TEXTO DA PÁGINA:
Os Bancos são a própria economia, tudo o resto tem um peso residual. Querendo fazer alguma coisa e não tendo moeda própria, resta um pedido de ajuda à “troika” e desta vez surge uma solução que parece ter apanhado a maioria de surpresa. O dinheiro aparece, mas só para resolver parte do problema, o resto tem que ser assumido pelos depositantes, em forma de imposto para não entrar em conflito com os sistemas de protecção que existem.

O que se passou a discutir então no caso de Chipre não é uma questão económica ou financeira mas sim se se deveria abrir um precedente com uma solução deste género. É que o risco real deste exemplo é que as pessoas abram os olhos e comecem a perceber a extensão do problema do sistema financeiro na Europa.

MATERIAL FORNECIDO:
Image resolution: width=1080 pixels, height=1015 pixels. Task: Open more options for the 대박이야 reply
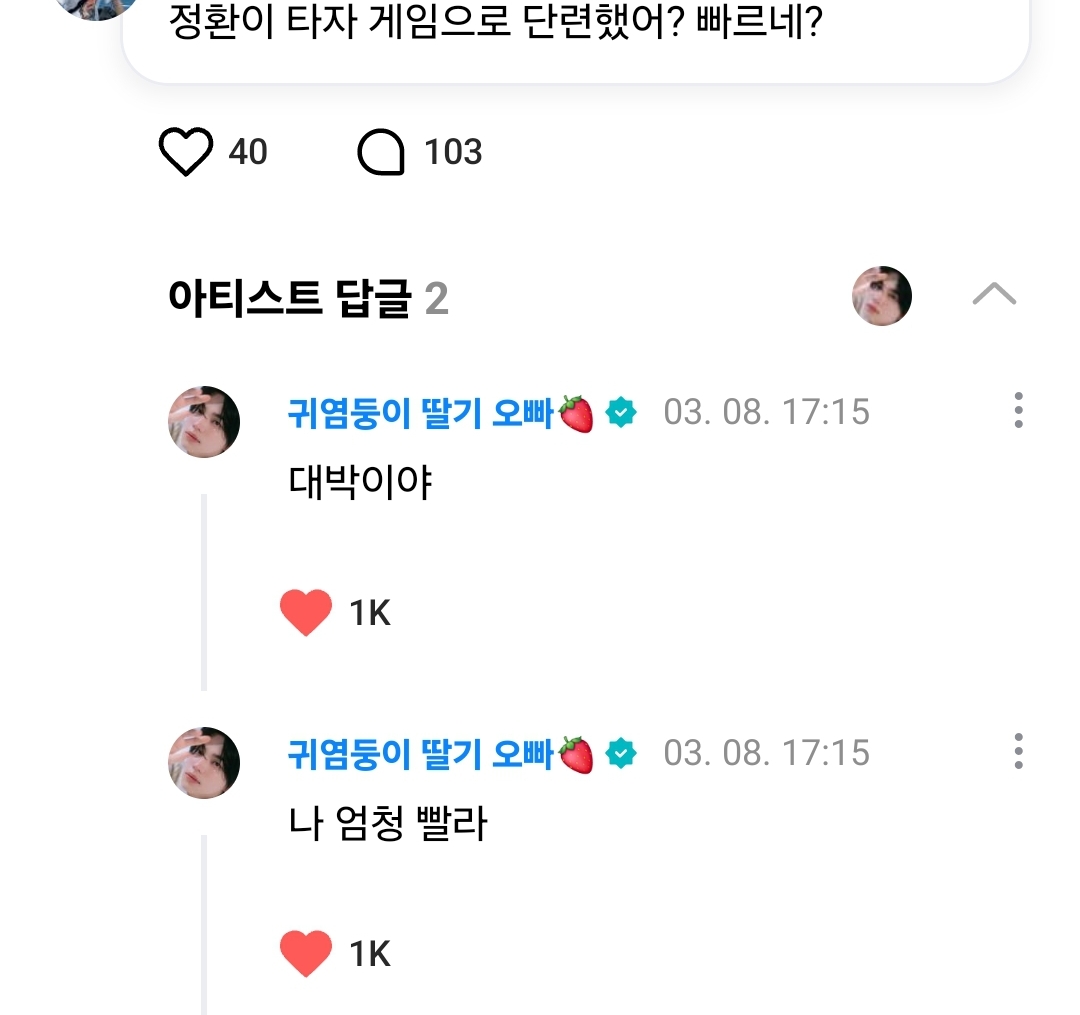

O QUE FAZER:
1. Passe para o inglês esta frase do texto sobre a crise bancária de Chipre: "O dinheiro aparece, mas só para resolver parte do problema, o resto tem que ser assumido pelos depositantes, em forma de imposto para não entrar em conflito com os sistemas de protecção que existem."
2. No texto sobre a crise bancária de Chipre, reescreva de forma mais curta o parágrafo que começa com "Os Bancos são a própria economia", sem perder os fatos principais.
3. Continue o texto sobre a crise bancária de Chipre a partir do ponto em que ele termina.

RESULTADOS POR TAREFA:
1. The money shows up, but only to solve part of the problem; the rest has to be borne by the depositors, in the form of a tax, so as not to clash with the protection systems that exist.

2. Os bancos são praticamente toda a economia. Sem moeda própria, a única saída é pedir ajuda à troika, que desta vez trouxe uma solução inesperada para a maioria: o dinheiro cobre só parte do problema, e o resto cabe aos depositantes, na forma de imposto, para não entrar em conflito com os sistemas de proteção existentes.

3.
Vejamos: é caso virgem um imposto sobre o património? Em Portugal temos 3 impostos  deste tipo, o IMI, o IMT e o IS (este também sobre a despesa), quase todos os países aplicam impostos deste tipo e nunca tinha ouvido o tipo de apreciações que agora se fazem quanto ao imposto a cobrar sobre os montantes depositados nos bancos em Chipre. Fazia-me sim confusão, por uma questão de equidade, que todos os depósitos em todos os bancos ficassem sujeitos ao mesmo imposto. Então quem tivesse o dinheiro num Banco que não tenha problema nenhum estaria sujeito ao mesmo imposto que recai sobre os depósitos dos bancos falidos? Dito de outro modo, quem tivesse dinheiro no Laiki Bank, em especial depois de ver as contas referentes a 2011, deveria esperar que o seu dinheiro não estivesse em risco? Os cipriotas atentos que viram o buraco que esse Banco estava a abrir e que resolveram mudar o seu dinheiro para um Banco mais seguro, que naturalmente lhe pagava juros menores, teriam agora que perder tanto como os outros?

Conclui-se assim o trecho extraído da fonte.